▸ BRIEF 1:
Quote the plotting excerpt, starting at "fig1 <- fig1" and ending at "the overall distribution.".

————————

To get an idea of how the population of our dataset was distributed, I plotted a histogram that shows the distribution of the age group across the two genders and as a whole.
data_age = data[, "Age.in.Years"]
age_male = data[data$Sex == "Male ", "Age.in.Years"]
age_female = data[data$Sex == "Female ", "Age.in.Years"]
trace0 <- plot_ly(
x = age_male,
type = "histogram",
histnorm='probability',
name="Male Age",
marker = list(
color = 'rgba(100, 149, 247, 0.7)'
)
)
trace0 <- trace0 %>%
layout(bargap = 0.05)
trace1 <- plot_ly(
x = age_female,
type = "histogram",
histnorm='probability',
name="Female Age",
marker = list(
color = 'rgba(255, 105, 180, 0.7)'
)
)
trace1 <- trace1 %>%
layout(bargap = 0.05)
trace2 <- plot_ly(
x = data_age,
type = "histogram",
histnorm='probability',
name="Distribution",
marker = list(
color = 'rgba(195, 177, 225, 0.7)'
)
)
trace2 <- trace2 %>%
layout(bargap = 0.05)
sub1 <- subplot(trace0, trace1)
fig1 <- subplot(sub1, trace2, shareX = TRUE, nrows = 2)
fig1 <- fig1 %>% layout(
title = 'Age Distribution',
font=t,
plot_bgcolor = "#e5ecf6"
)
It is understood that the age group of people who wish to take a loan are in their 20s and 30s. This is irrespective of gender which can be seen in the overall distribution.
In the next plot I plot the reasons why men and women take a loan. To visualize this I have plotted a horizontal grouped bar graph that shows the distribution of men and women across various purposes.
purpose_list <- c(" New Car", "Business", "Domestic Appliances", "Education",
"Furniture/Equipment", "Others", "Radio or Television",
"Repairs", "Retraining", "Used Car")
purpose_male <- unname(prop.table(table(data[data$Sex == "Male ", "Purpose"])))
purpose_female <- unname(prop.table(table(data[data$Sex == "Female ", "Purpose"])))
# VARIATION OF GENDER WITH PURPOSE
trace0 <- plot_ly(
x = purpose_male,
y = purpose_list,
name = "Male Purpose",
type = "bar",
marker = list(color = 'rgba(100, 149, 247, 0.7)',
line = list(color = 'rgb(8,48,107)',
width = 1.5))
)
fig2 <- trace0 %>% add_trace(
x = purpose_female,
y = purpose_list,
name = "Female Purpose",
type = "bar",
marker = list(color = 'rgba(255, 105, 180, 0.7)',
line = list(color = 'rgb(8,48,107)',
width = 1.5))

————————

▸ BRIEF 2:
Please print the records starting at the line that contains "Task: Click the" and ending at the end of the records, and omit the pictures.

▸ LISTED RECORDS:
————————

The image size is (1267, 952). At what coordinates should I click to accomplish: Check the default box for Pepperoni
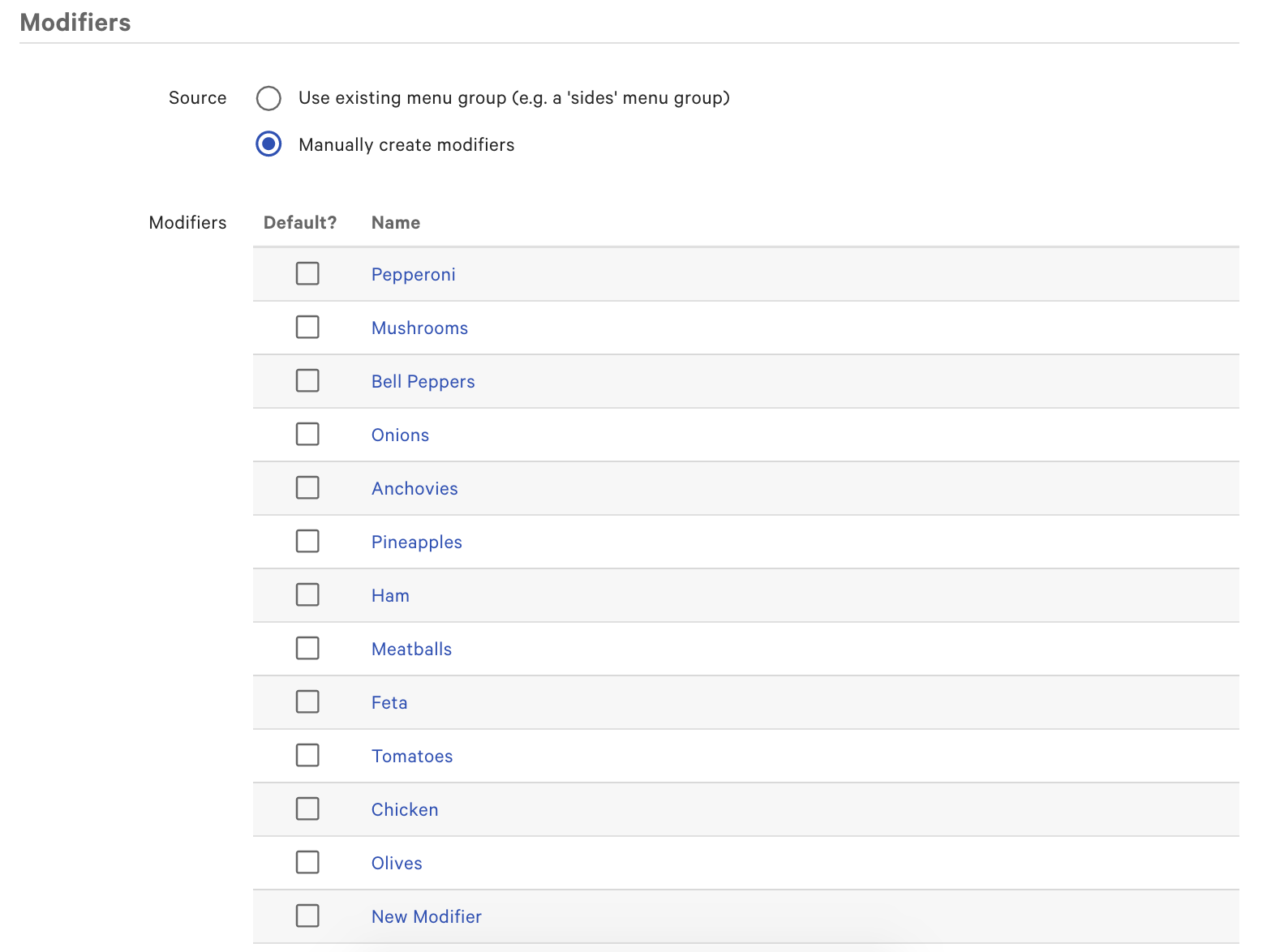coord(307,273)
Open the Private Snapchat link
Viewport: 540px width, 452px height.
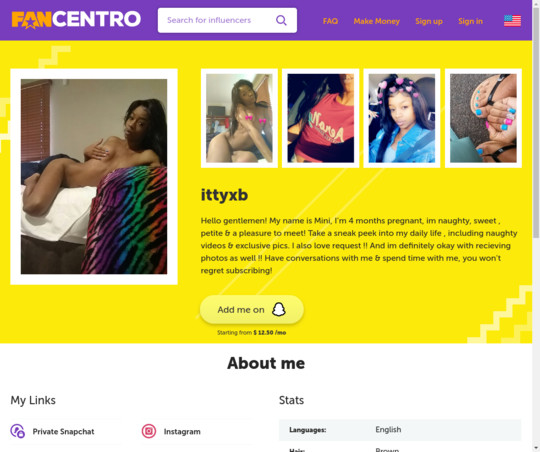click(63, 431)
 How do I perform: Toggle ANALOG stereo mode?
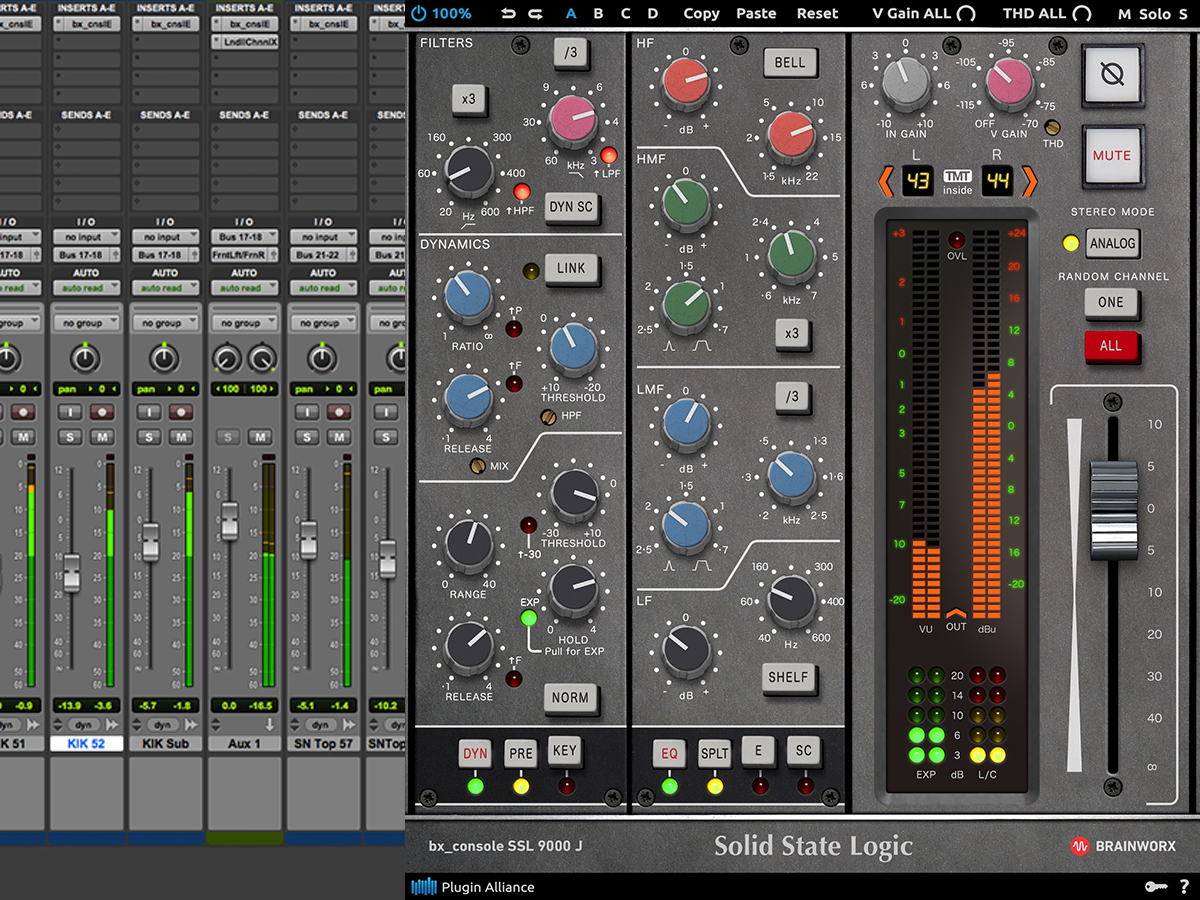(x=1113, y=243)
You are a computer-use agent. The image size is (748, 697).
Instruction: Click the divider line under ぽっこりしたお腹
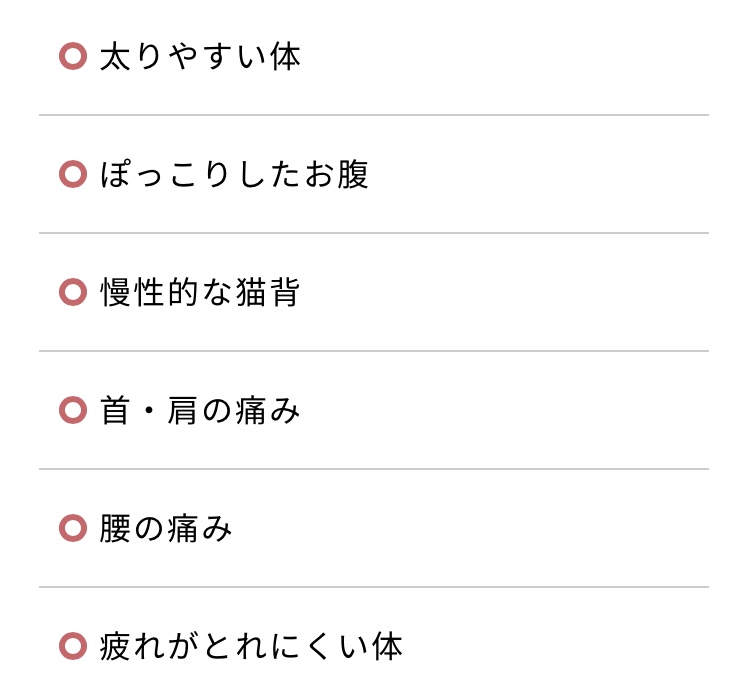point(374,233)
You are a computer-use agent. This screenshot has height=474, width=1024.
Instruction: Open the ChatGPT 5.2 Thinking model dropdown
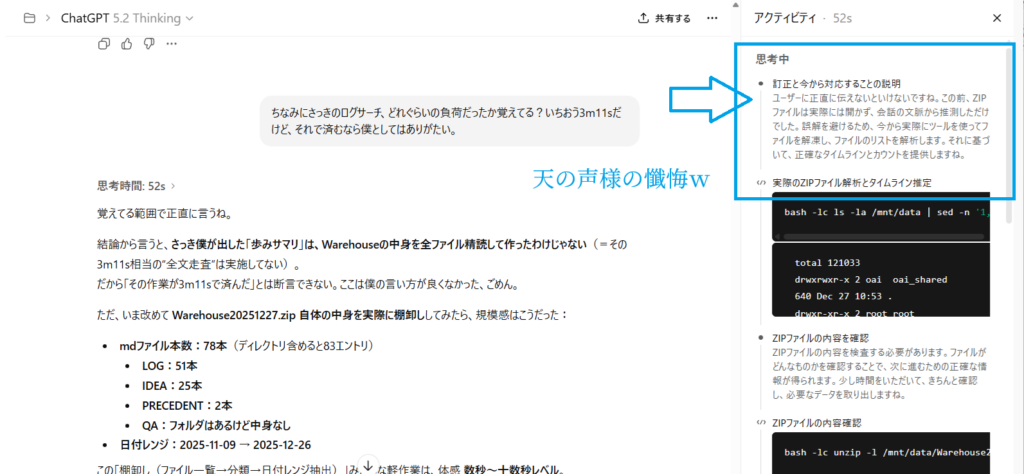click(x=128, y=18)
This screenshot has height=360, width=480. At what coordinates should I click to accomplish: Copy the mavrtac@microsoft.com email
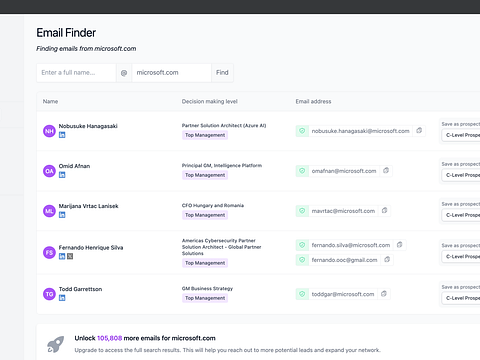click(384, 211)
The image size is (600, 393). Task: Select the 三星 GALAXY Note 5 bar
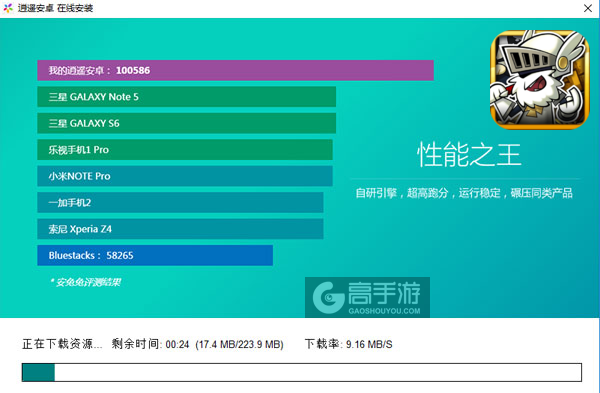tap(186, 97)
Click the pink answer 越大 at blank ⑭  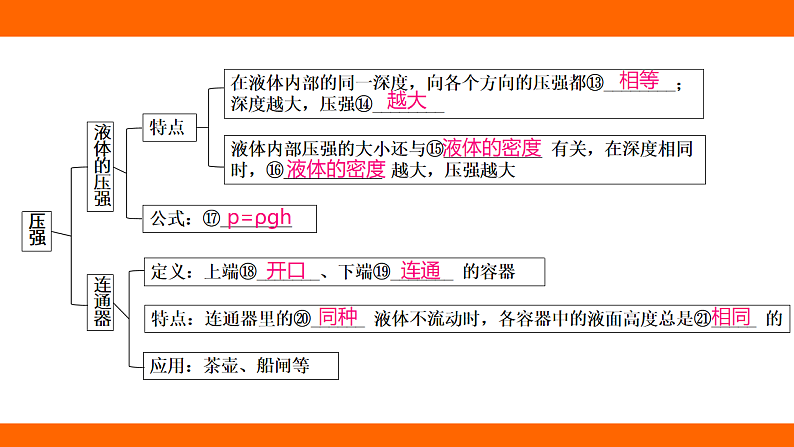point(406,102)
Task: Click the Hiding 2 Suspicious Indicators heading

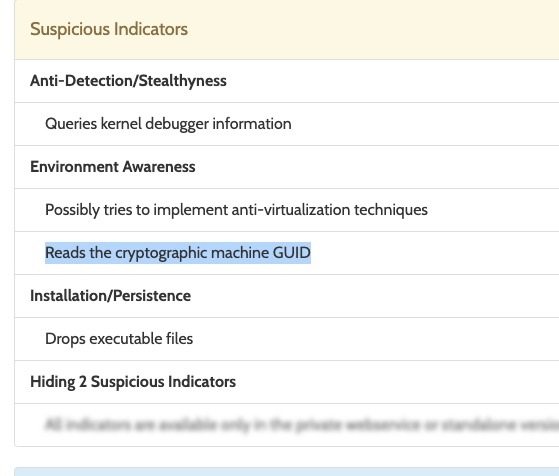Action: 133,382
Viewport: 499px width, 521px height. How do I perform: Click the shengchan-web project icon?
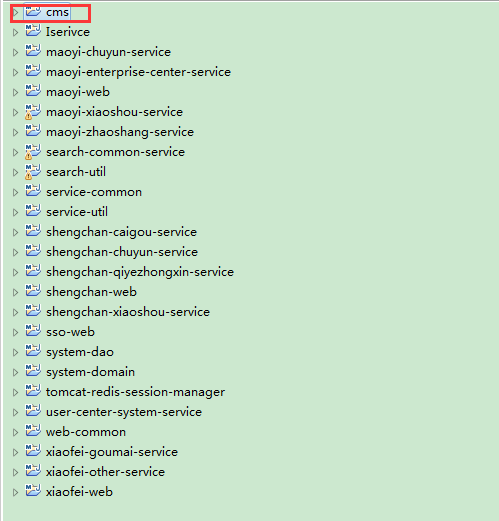point(33,291)
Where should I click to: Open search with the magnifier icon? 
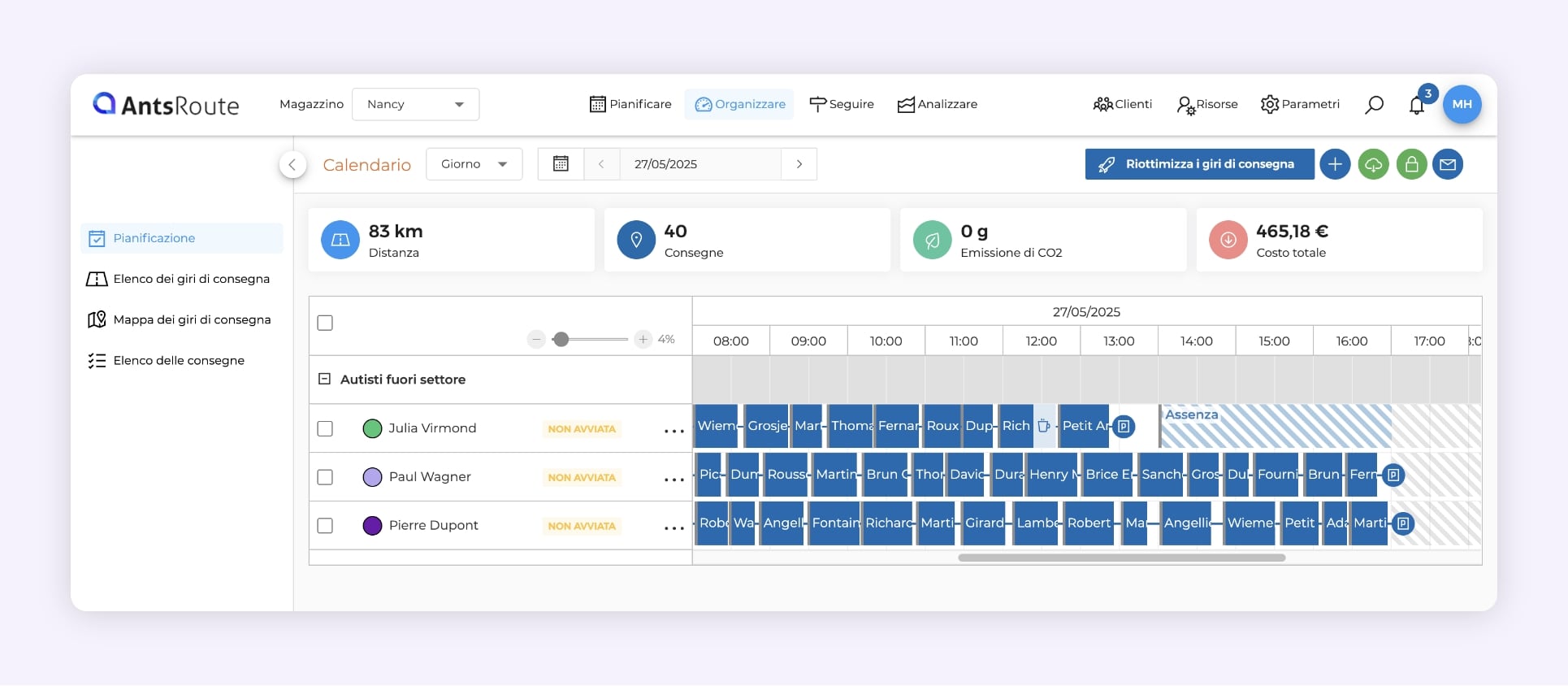[1374, 105]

————————

▸ EXPECTED ANSWER 1:
fig1 <- fig1 %>% layout(
title = 'Age Distribution',
font=t,
plot_bgcolor = "#e5ecf6"
)
It is understood that the age group of people who wish to take a loan are in their 20s and 30s. This is irrespective of gender which can be seen in the overall distribution.

▸ EXPECTED ANSWER 2:
Task: Click the Hiding 2 Suspicious Indicators heading

Action: 133,382
Viewport: 499px width, 521px height. How do I perform: Click the shengchan-web project icon?
point(33,291)
Where should I click to: Open search with the magnifier icon? 
[1374, 105]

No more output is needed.